Excerpt to read:

So, how do regulators typically approve ML devices? In short: by making them look as much like normal devices as possible. The model is completely locked down—the parameters must remain unchanged from when the model was trained and tested—and the entire device is treated like a “black box”. That is, the only data that is considered is the input and output data, nothing in between is important. Regulators then expect the device to undergo a full validation study with new data collected from real patients.
Playing the Game
Given the regulators’ approach, one of the most important considerations which should be made at the outset of ML device design is when to lock down the model to undergo validation with real-world patient data. One way to do this would be to write two separate study proposals, one gather data for the testing and training of the model, and a second to gather validation data once that process is complete.
An alternative approach would be to design a single study with a built-in pause for model testing and training once a certain amount of data has been collected. The study would then enter a validation phase using a locked-down model following the pause. This has the cost-saving advantage of only needing to design and write a single study rather than two.

Study material:
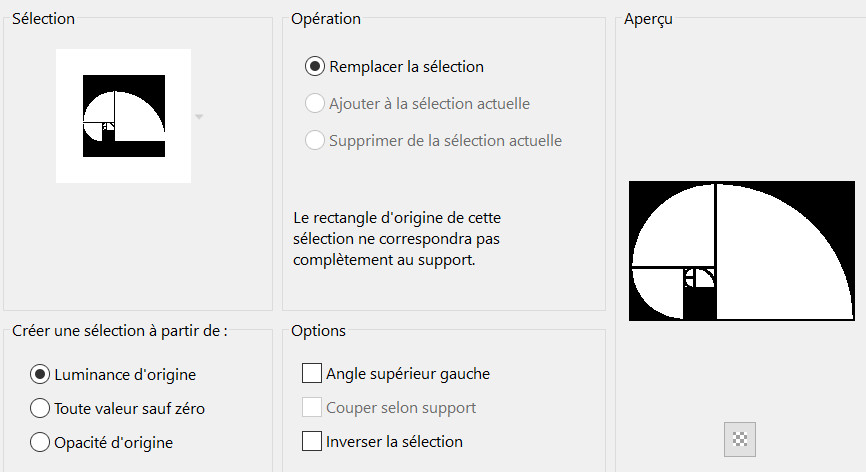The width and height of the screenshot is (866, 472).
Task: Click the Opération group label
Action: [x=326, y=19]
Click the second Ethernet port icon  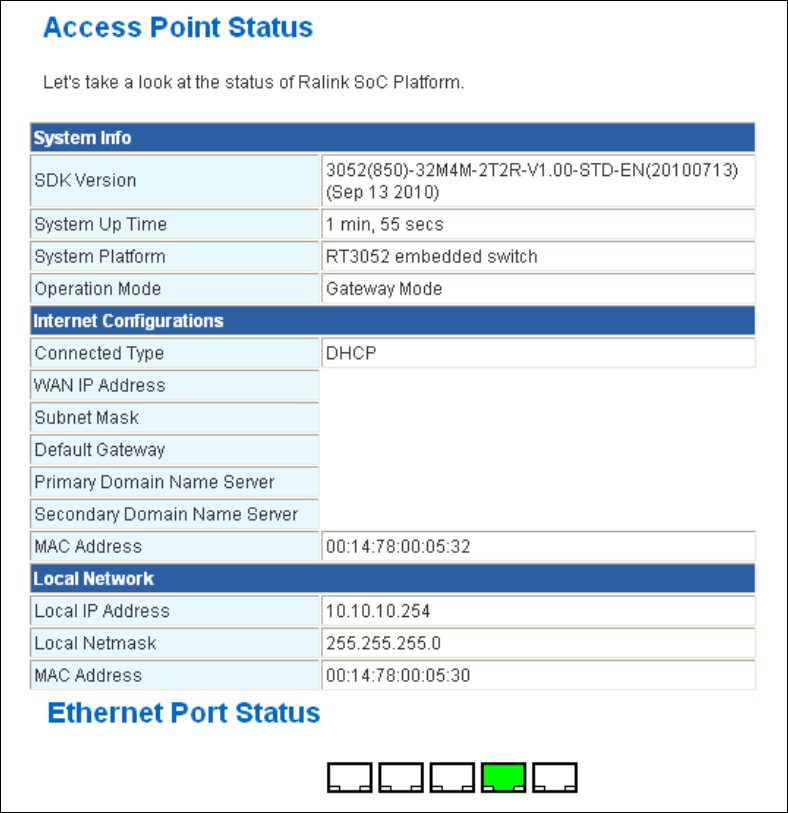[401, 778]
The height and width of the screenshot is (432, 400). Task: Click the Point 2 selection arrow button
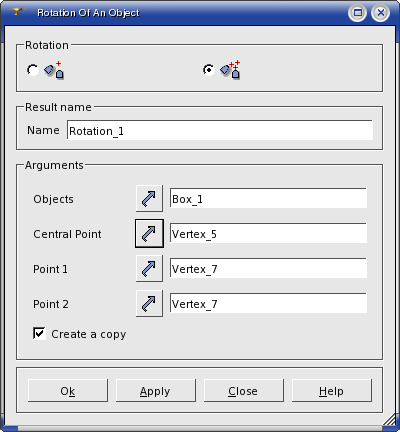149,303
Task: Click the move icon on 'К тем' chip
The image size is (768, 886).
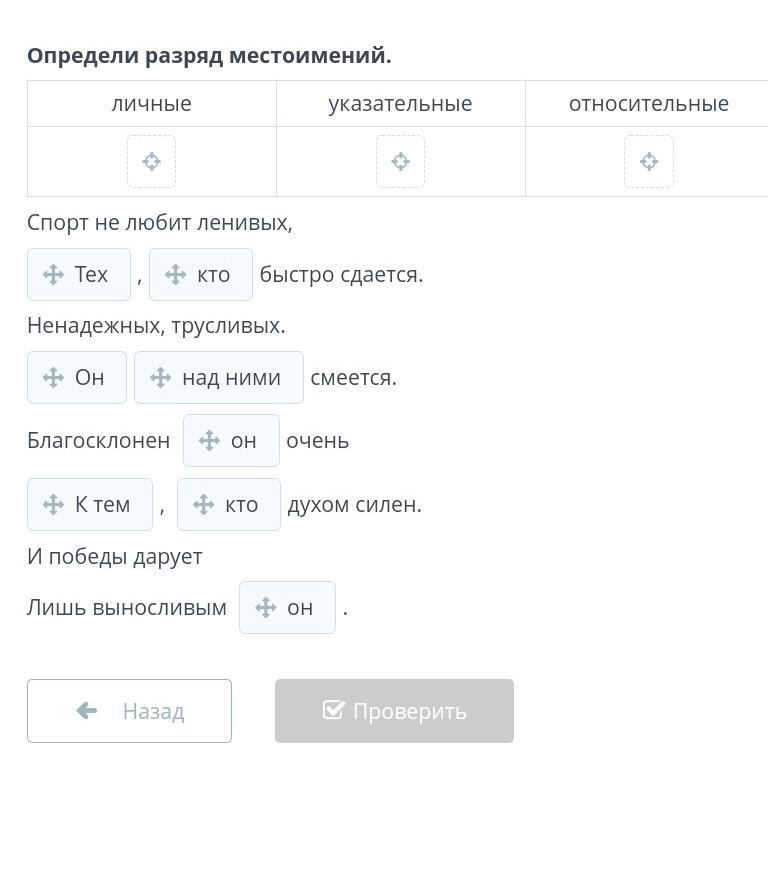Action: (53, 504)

The problem: In the excerpt on how regulators approve machine learning devices, what advantage does the single study with a built-in pause have over two separate studies?

Result of the task: It saves cost because only one study has to be designed and written instead of two.